Sicily braces for second cyclone this week

By: AFP      Published: 07:19 PM, 28 Oct, 2021
Sicily braces second cyclone week
Sicily braces for second cyclone this week

Sicily braced for the arrival of a cyclone Thursday, the second this week after a deadly storm hammered the southern Italian island, killing three people. 

The Mediterranean cyclone known as a "medicane" was set to reach Sicily's eastern coast and the tip of mainland Calabria between Thursday evening and Friday morning, Italian public research institute ISPRA said.

The civil protection unit placed eastern Sicily under an orange alert in anticipation of the storm's arrival. 
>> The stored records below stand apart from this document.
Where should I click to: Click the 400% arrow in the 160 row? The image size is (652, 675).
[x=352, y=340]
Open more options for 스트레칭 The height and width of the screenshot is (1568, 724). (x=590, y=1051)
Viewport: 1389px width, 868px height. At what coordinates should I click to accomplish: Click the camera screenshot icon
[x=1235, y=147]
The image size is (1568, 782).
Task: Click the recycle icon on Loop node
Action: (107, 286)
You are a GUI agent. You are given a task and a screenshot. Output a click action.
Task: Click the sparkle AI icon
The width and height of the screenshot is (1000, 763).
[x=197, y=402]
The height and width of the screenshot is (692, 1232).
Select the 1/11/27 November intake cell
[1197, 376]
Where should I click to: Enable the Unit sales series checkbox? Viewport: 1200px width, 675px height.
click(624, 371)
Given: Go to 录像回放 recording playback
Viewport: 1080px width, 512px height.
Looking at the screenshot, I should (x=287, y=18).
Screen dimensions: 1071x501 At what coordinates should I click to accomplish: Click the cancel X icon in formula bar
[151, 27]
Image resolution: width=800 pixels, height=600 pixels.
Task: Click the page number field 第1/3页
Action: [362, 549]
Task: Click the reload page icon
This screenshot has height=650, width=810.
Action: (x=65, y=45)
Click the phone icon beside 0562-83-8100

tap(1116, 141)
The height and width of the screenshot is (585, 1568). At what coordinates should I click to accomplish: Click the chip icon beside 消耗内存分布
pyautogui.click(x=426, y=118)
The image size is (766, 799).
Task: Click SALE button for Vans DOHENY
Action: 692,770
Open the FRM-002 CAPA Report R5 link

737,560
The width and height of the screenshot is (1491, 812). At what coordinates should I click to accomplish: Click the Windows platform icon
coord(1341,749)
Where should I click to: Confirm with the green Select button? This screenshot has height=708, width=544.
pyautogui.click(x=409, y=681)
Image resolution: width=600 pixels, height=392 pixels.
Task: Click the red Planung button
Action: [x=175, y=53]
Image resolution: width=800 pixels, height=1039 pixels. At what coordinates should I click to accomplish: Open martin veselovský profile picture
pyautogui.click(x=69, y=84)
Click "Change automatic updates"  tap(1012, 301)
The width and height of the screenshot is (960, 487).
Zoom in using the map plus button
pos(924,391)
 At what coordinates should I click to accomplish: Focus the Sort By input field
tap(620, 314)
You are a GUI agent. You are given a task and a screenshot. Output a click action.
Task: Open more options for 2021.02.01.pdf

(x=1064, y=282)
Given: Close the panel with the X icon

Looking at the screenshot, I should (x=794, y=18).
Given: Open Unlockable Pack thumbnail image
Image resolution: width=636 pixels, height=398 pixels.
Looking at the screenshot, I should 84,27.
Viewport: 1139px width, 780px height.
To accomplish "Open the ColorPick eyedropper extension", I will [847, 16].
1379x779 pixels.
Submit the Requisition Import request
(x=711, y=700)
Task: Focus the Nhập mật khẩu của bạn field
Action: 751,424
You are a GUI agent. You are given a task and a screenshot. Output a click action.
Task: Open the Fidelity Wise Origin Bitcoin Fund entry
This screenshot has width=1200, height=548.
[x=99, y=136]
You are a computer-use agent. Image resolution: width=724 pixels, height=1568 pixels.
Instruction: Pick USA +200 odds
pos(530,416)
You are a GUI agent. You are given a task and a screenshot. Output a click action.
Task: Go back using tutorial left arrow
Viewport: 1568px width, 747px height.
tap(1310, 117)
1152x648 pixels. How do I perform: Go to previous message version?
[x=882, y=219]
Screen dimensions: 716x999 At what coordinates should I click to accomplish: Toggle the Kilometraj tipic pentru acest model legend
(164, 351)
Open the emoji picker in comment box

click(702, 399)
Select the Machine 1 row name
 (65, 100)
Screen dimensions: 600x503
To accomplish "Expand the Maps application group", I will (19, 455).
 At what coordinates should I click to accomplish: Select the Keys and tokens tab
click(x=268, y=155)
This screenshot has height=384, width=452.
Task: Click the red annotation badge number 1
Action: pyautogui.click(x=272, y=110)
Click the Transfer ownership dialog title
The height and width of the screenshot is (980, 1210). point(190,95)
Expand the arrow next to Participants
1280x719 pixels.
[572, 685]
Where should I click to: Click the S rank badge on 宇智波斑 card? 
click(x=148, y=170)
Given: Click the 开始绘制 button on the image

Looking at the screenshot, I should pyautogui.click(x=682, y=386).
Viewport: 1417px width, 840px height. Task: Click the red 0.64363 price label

"Heavy rainfall and strong sea storms are expected on the coast, with waves of significant height over 4.5 metres (15 feet)," ISPRA said. 

On Tuesday, parts of eastern Sicily off the tip of Italy's 'boot' were ravaged by a cyclone, following days of heavy rains that sparked flooding and mudslides, killing three people.

Television images from Tuesday showed flooding in the emergency room of Catania's Garibaldi-Nesima hospital, while rain was seen pouring from the roof inside offices at the city courtroom. 

Thursday's storm was set to hit the same area around Catania, Sicily's second-largest city, even as residents were still mucking out their streets and homes.

Schools were closed in Syracuse and Catania, where the local government ordered public offices and courts closed through Friday.

Antonio Navarra, president of the Euro-Mediterranean Center on Climate Change, told Corriere della Sera newspaper this week that Sicily was at the centre of extreme weather events, including heatwaves and cyclones. 

"We're trying to understand if, with climate change, these phenomena will become even more intense, if they will change their character as their frequency intensifies," he said.  

The Coldiretti agricultural lobby cited extensive damage to Sicilian citrus groves and olive trees, and estimated that the damage to crops and infrastructure caused by extreme weather events had already cost farmers across Italy two billion euros ($2.3 billion) this year.